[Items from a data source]
------

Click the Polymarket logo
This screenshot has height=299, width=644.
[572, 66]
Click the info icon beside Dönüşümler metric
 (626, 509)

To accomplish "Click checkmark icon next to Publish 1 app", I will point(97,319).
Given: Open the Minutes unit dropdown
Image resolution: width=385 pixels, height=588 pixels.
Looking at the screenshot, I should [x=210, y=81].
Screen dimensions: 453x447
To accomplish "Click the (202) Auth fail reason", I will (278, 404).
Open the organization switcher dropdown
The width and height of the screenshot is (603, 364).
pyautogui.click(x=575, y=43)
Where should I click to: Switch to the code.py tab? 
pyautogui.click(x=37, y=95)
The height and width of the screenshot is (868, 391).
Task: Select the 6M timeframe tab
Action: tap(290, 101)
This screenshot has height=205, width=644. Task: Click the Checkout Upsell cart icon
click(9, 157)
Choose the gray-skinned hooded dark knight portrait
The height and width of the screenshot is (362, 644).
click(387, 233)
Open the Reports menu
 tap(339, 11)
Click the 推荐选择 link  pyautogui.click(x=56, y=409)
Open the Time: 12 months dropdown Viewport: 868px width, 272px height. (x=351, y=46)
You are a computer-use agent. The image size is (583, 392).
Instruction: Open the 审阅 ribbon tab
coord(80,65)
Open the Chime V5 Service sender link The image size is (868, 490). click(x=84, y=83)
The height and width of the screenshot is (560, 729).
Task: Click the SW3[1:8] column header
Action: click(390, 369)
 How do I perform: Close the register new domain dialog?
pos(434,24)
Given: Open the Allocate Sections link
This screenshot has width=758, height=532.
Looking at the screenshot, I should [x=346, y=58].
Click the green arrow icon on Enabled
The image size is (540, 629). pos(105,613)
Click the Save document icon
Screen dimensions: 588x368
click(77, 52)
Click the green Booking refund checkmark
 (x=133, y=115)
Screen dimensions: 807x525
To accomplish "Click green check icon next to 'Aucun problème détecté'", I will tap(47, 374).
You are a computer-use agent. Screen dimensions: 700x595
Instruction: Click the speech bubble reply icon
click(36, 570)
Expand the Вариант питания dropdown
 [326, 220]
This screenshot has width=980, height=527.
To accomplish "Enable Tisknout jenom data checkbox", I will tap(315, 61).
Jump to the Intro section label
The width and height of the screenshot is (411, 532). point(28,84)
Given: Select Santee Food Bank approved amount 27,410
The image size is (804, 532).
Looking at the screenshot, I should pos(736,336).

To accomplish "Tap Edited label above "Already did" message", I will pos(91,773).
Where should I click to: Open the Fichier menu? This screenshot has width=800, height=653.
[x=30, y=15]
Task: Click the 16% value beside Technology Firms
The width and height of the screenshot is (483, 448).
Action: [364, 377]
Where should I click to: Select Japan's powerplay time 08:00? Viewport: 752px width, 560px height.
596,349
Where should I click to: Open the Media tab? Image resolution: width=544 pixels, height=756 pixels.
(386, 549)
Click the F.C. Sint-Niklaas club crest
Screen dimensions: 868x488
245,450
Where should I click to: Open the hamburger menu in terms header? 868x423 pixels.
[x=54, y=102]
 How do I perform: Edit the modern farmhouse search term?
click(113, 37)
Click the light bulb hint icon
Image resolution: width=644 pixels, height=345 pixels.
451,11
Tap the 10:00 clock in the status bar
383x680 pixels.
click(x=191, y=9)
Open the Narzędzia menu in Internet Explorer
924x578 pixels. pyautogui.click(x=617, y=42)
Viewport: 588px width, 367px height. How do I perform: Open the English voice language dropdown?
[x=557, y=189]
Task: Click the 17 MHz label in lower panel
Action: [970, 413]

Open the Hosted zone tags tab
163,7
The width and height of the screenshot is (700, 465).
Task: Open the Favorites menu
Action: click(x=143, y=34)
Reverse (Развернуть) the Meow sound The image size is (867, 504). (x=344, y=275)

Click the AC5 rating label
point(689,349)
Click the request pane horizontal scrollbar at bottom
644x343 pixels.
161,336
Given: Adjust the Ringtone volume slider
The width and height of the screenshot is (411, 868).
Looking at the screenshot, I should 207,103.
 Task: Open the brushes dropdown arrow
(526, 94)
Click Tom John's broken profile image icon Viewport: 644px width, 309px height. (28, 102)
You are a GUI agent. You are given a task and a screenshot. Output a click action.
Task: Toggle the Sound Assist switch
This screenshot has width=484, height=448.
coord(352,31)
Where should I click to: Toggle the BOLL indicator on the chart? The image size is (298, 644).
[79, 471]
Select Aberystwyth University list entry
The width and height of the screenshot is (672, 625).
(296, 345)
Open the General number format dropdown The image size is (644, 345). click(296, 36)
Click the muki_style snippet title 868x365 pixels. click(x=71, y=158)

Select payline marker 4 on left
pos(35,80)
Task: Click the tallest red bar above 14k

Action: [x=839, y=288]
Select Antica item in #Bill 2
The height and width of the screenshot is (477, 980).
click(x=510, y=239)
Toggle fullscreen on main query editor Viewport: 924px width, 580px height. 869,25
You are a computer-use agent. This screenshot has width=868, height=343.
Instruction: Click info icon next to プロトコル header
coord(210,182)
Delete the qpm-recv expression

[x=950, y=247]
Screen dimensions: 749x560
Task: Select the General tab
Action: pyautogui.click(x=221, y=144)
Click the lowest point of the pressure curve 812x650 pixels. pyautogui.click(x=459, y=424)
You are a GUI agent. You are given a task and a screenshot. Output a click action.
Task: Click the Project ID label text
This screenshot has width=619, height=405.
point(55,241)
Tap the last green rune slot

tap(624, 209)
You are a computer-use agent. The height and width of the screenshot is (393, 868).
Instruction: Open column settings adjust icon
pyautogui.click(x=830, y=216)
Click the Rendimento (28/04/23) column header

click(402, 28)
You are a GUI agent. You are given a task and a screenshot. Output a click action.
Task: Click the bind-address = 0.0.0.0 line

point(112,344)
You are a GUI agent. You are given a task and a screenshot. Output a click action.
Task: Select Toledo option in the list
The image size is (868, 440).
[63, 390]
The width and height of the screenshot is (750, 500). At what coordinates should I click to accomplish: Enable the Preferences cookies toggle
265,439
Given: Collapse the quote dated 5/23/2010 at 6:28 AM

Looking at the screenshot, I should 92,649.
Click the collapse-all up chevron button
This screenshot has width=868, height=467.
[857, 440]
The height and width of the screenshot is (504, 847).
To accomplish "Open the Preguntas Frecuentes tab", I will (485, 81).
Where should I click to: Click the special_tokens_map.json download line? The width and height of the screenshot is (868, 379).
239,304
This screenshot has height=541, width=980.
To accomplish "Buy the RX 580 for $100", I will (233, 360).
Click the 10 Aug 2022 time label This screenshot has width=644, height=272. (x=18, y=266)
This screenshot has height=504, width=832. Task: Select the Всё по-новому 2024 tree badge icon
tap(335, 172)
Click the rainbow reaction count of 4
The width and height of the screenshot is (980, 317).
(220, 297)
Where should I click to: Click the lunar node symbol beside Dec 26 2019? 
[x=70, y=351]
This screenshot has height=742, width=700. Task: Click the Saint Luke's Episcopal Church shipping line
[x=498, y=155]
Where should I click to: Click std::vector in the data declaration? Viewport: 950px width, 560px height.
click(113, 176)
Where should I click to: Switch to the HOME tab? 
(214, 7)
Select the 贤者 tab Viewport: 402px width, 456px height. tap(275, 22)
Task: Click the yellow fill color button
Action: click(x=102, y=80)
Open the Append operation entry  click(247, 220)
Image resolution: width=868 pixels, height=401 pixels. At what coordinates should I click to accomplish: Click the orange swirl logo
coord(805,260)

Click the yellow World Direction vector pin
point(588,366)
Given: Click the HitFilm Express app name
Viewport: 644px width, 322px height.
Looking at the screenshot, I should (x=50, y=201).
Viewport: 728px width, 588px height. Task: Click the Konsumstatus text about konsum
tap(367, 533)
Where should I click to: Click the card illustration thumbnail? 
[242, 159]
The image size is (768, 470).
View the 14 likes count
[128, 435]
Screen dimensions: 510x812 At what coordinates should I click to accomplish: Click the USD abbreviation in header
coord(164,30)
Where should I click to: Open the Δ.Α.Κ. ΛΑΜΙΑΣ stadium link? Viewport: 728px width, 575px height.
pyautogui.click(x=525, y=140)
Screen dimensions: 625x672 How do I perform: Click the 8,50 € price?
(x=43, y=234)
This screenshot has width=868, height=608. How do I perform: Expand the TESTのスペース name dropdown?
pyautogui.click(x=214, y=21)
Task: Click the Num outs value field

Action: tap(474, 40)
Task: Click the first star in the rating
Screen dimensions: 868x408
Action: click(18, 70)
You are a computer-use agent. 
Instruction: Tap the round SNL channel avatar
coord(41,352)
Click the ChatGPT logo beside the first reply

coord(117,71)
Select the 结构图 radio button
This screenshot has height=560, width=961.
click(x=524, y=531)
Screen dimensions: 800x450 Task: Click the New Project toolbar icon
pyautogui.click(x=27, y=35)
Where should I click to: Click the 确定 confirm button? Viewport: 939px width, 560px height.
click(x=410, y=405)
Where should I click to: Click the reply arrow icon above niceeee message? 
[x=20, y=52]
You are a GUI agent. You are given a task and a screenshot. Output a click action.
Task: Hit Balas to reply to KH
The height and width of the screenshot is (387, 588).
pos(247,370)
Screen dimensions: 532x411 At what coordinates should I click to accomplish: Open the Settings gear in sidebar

------

- _Task description_: Wherever a line contains the string "computer", copy that line from the data.

- _Task solution_:
You are a computer-use agent. The image size is (583, 392).
You are a computer-use agent. Screen dimensions: 700x595
You are a computer-use agent. This screenshot has width=868, height=343.
You are a computer-use agent. The height and width of the screenshot is (393, 868).
You are a computer-use agent. 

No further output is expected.